NEW YORK — Pharmacogenetic test results might not lead patients to avoid certain helpful treatments as feared, a new clinical trial focusing on statins has found.

Pharmacogenetic testing enables patients to learn whether they harbor any genetic variants that could affect their response to particular drugs, with an eye toward selecting more effective therapies. But there are also concerns that positive test results could lead patients to avoid drugs for their possible adverse effects and shy away from treatments from which they may still benefit.

Statins are prescribed to millions of adults in the US to help lower their cholesterol levels and reduce their risk of heart attack and stroke. But previous studies have tied a genetic variant in SLCO1B1 to an increased risk of simvastatin myopathy, muscle damage that can be severe and possibly life threatening that is associated with taking the statin simvastatin.

In a new randomized clinical trial, researchers from Harvard Medical School examined in a cohort of more than 400 patients whether knowing a patient's SLCO1B1 genotype affected their cholesterol levels a year later. The trial, which sought to model typical medical practice, found no difference between the groups of patients whose SLCO1B1 status was known versus unknown, as the researchers reported Thursday in JAMA Network Open.

"This study provides reassurance that patients and providers can use pharmacogenetic testing in a way that maximizes its benefits while avoiding harmful unintended consequences," lead author Jason Vassy, an assistant professor of medicine at Harvard, said in a statement.

For the Integrating Pharmacogenetics in Clinical Care (I-PICC) study, Vassy and his colleagues enrolled primary care physicians at eight Veterans Affairs Boston Healthcare practices into their study and evaluated nearly 21,000 of their patients for eligibility. To be in the study, patients had to be between 40 and 75 year old, never before taken a statin, and exhibit risk factors for atherosclerotic cardiovascular disease.

In all, 408 patients who met the criteria were randomized to either receive their SLCO1B1 genotype results directly after testing or a year later. About a third of patients in the study were offered statin therapy, and 13.5 percent of the intervention group and 11.1 percent of the control group were prescribed statins. 

Overall, 120 participants, 45 in the intervention and 75 in the control group, had a SLCO1B1 genotype — T/C or C/C genotype — that indicated increased risk for simvastatin myopathy. 

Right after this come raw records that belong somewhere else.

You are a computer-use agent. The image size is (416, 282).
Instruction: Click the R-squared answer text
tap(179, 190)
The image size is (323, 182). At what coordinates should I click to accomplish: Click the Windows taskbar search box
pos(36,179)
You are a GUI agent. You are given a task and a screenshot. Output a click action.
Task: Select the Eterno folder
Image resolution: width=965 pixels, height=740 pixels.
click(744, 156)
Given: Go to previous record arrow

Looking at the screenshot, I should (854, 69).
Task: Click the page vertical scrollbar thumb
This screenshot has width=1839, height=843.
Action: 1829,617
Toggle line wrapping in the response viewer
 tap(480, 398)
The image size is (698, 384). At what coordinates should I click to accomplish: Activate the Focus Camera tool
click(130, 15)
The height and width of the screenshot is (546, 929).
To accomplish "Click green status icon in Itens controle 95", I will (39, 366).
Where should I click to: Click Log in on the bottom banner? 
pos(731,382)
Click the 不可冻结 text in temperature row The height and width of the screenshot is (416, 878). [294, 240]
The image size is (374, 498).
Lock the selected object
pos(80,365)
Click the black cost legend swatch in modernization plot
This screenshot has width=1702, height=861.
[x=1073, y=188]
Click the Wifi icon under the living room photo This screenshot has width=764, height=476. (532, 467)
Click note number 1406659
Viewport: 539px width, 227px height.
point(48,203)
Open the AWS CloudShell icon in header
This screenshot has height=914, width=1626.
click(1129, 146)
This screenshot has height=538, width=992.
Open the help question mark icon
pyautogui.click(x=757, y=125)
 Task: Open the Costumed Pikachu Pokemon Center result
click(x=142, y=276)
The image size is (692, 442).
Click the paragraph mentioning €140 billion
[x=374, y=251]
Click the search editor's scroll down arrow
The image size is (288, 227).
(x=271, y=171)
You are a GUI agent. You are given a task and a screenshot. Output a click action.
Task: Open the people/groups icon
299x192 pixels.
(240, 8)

Within the intervention group, seven of the statin prescriptions were for simvastatin, all for patients with a normal T/T genotype. Patients in that group with T/C or C/C genotypes were all prescribed atorvastatin. At the same time, in the control group, approximately equal numbers of patients were prescribed atorvastatin, simvastatin, or rosuvastatin. In that group, one patient later known to have a T/C genotype was prescribed simvastatin.

Over the course of the one-year study, the mean LDL levels in the intervention group fell by 1.1 mg/dL from 106.2 mg/dL at baseline and in the control group by 2.2 mg/dL from 109 mg/dL at baseline. This, the researchers noted, was consistent with SLCO1B1 testing at baseline not leading to worse LDL-levels.

These findings suggested to the researchers that pharmacogenetic testing for SLCO1B1 genotype did not lead to worse measures of atherosclerotic cardiovascular disease prevention, and could assuage concerns about the unintended harms of testing. 

"Our study offers empirical evidence that the clinical use of pharmacogenetic test results for SLCO1B1 does not worsen patient outcomes, which we hope will help inform the debate about utility and unintended harm for this kind of testing," Vassy added.